++++ Data
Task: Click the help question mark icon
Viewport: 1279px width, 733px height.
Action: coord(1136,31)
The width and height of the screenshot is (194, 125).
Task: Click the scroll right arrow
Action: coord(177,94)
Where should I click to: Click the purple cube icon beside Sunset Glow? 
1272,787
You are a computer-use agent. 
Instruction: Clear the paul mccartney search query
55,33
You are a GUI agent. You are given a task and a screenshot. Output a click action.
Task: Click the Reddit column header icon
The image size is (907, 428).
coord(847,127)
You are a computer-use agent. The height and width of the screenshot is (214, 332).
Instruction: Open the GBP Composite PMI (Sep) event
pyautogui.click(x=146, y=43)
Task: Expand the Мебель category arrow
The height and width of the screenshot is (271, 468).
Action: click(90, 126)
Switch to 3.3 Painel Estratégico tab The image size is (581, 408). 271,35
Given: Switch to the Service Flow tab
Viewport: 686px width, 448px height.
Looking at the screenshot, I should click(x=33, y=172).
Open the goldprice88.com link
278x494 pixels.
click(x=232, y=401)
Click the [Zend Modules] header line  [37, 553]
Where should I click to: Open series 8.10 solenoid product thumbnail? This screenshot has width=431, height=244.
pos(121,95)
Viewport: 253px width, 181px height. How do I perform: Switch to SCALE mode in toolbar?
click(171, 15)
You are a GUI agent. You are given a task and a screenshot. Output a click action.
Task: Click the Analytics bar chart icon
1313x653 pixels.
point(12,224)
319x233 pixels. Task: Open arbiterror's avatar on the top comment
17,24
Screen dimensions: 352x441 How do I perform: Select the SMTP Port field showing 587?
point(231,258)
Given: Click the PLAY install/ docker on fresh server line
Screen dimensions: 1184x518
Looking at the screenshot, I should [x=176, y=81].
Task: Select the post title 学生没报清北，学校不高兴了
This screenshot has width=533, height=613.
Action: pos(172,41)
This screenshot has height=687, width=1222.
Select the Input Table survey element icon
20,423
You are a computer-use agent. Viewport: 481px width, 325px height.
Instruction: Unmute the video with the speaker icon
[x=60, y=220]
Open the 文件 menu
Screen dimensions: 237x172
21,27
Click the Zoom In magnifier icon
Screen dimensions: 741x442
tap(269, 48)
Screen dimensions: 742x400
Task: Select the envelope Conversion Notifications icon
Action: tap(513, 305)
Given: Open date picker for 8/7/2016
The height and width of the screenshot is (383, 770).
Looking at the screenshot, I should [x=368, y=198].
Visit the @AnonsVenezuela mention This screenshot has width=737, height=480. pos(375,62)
++++++++
→ Task instructions:
Rewrite the lines above as a numbered list, omitting any blank lines.

→ Task response:
1. Task: Click the help question mark icon
2. Viewport: 1279px width, 733px height.
3. Action: coord(1136,31)
4. The width and height of the screenshot is (194, 125).
5. Task: Click the scroll right arrow
6. Action: coord(177,94)
7. Where should I click to: Click the purple cube icon beside Sunset Glow? 
8. 1272,787
9. You are a computer-use agent. 
10. Instruction: Clear the paul mccartney search query
11. 55,33
12. You are a GUI agent. You are given a task and a screenshot. Output a click action.
13. Task: Click the Reddit column header icon
14. The image size is (907, 428).
15. coord(847,127)
16. You are a computer-use agent. The height and width of the screenshot is (214, 332).
17. Instruction: Open the GBP Composite PMI (Sep) event
18. pyautogui.click(x=146, y=43)
19. Task: Expand the Мебель category arrow
20. The height and width of the screenshot is (271, 468).
21. Action: click(90, 126)
22. Switch to 3.3 Painel Estratégico tab The image size is (581, 408). 271,35
23. Given: Switch to the Service Flow tab
24. Viewport: 686px width, 448px height.
25. Looking at the screenshot, I should click(x=33, y=172).
26. Open the goldprice88.com link
27. 278x494 pixels.
28. click(x=232, y=401)
29. Click the [Zend Modules] header line  [37, 553]
30. Where should I click to: Open series 8.10 solenoid product thumbnail? This screenshot has width=431, height=244.
31. pos(121,95)
32. Viewport: 253px width, 181px height. How do I perform: Switch to SCALE mode in toolbar?
33. click(171, 15)
34. You are a GUI agent. You are given a task and a screenshot. Output a click action.
35. Task: Click the Analytics bar chart icon
36. 1313x653 pixels.
37. point(12,224)
38. 319x233 pixels. Task: Open arbiterror's avatar on the top comment
39. 17,24
40. Screen dimensions: 352x441 How do I perform: Select the SMTP Port field showing 587?
41. point(231,258)
42. Given: Click the PLAY install/ docker on fresh server line
43. Screen dimensions: 1184x518
44. Looking at the screenshot, I should [x=176, y=81].
45. Task: Select the post title 学生没报清北，学校不高兴了
46. This screenshot has width=533, height=613.
47. Action: pos(172,41)
48. This screenshot has height=687, width=1222.
49. Select the Input Table survey element icon
50. 20,423
51. You are a computer-use agent. Viewport: 481px width, 325px height.
52. Instruction: Unmute the video with the speaker icon
53. [x=60, y=220]
54. Open the 文件 menu
55. Screen dimensions: 237x172
56. 21,27
57. Click the Zoom In magnifier icon
58. Screen dimensions: 741x442
59. tap(269, 48)
60. Screen dimensions: 742x400
61. Task: Select the envelope Conversion Notifications icon
62. Action: tap(513, 305)
63. Given: Open date picker for 8/7/2016
64. The height and width of the screenshot is (383, 770).
65. Looking at the screenshot, I should [x=368, y=198].
66. Visit the @AnonsVenezuela mention This screenshot has width=737, height=480. pos(375,62)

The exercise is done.